Saturday, January 19, 2008

Friends and Family

When my doctor first told that M.S. was a possible diagnosis in October 2007, I only told my immediate family. The 5 of us were hopeful that more tests would rule out M.S. and that I would have a different condition when a final diagnosis was given.

I think partly I didn't widely disclose my problems because I didn't have a medical explanation for the symptoms I was experiencing. I didn't want to worry people until I knew how to fix whatever was wrong. Additionally, at that time I considered my symptoms to be temporary, nothing that I needed to concern anybody else with.

After more extensive testing and a brief stay in the hospital, I was given the M.S. diagnosis the week before Thanksgiving 2007. The time came to inform my friends and extended family of what was going on. I knew I had to tell people, but I didn't know how to do it. How do you tell people that you have known for your entire life that you have a life-long illness with such a stigma attached to it? How will they react?

Bad news can cause us to run a gamut of emotions. What made telling people about my M.S. so difficult was dealing with various emotional reactions to the news. My friends and family demonstrated shock, fear, sadness, love, perseverance, compassion, disbelief and just about any other feeling that one can experience upon hearing such news.

Friends whom I had not spoken with in over 10 years called me upon hearing. Family members from all over the country (and even Canada) just wanted to talk with me and express their feelings when they first heard. One of the most difficult times in my life was met with so much love and an outpouring of emotion that it was incredibly overwhelming.

Although sharing the news about my condition was an extremely tough thing to do, I was blown away by people's reactions. It is simply amazing at what the human soul is capable of feeling for another person. I feel so much more empowered knowing that I have a huge team of supporters that are right there fighting with me. One man's struggle became a rallying point for dozens of others.

Wednesday, January 16, 2008

Change of Perspective

As some of you may know, I was diagnosed with Multiple Sclerosis in November, 2007. My world was changed that day. Now staring down a much bumpier road than I was before, I was given an opportunity to look at things with a different perspective. Anybody who has been diagnosed with a serious illness will tell you that he never looks at life the same way after being given such bad news. Every good day becomes so much more appreciated. Life's little tasks, while seemingly mundane, turn into mini-triumphs to get you through to the next day.

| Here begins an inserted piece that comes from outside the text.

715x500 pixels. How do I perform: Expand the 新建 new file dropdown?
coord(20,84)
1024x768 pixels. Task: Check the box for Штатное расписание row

Somehow, M.S. has been beneficial to me in this respect. Never before had I been so excited just to be able to walk up the stairs to my apartment, or take my dog Jack for a walk around the neighborhood. Never before had standing for 3 straight hours at the DMV been so gratifying.

But, alas, as my mother always told me, everything happens for a reason. I know, I know, it took me 23 years to realize that my mother is always right. Now here comes 23 years of Jewish guilt for not realizing it sooner...

Although I will never consider my M.S. to be a gift, I am thankful that it has given me an opportunity to see life in a new light. I am continuing to do the things that I love. Only now, they come with an added sense of accomplishment. Now, I don't mind taking the stairs instead of the elevator, or having to take the dog outside. Because, it'll be a much worse day when those things are not even an option anymore.

Welcome

Hello everybody and welcome to my blog! Hopefully this will help me to keep people updated on things going on in my life. Here you can stay updated about all things Daniel. This is my first attempt at blogging, so I make no promises. I will try to post at least a few times per month.

I am completely open to ideas, comments, suggestions and criticism. I am looking forward to getting started.

Thanks for reading!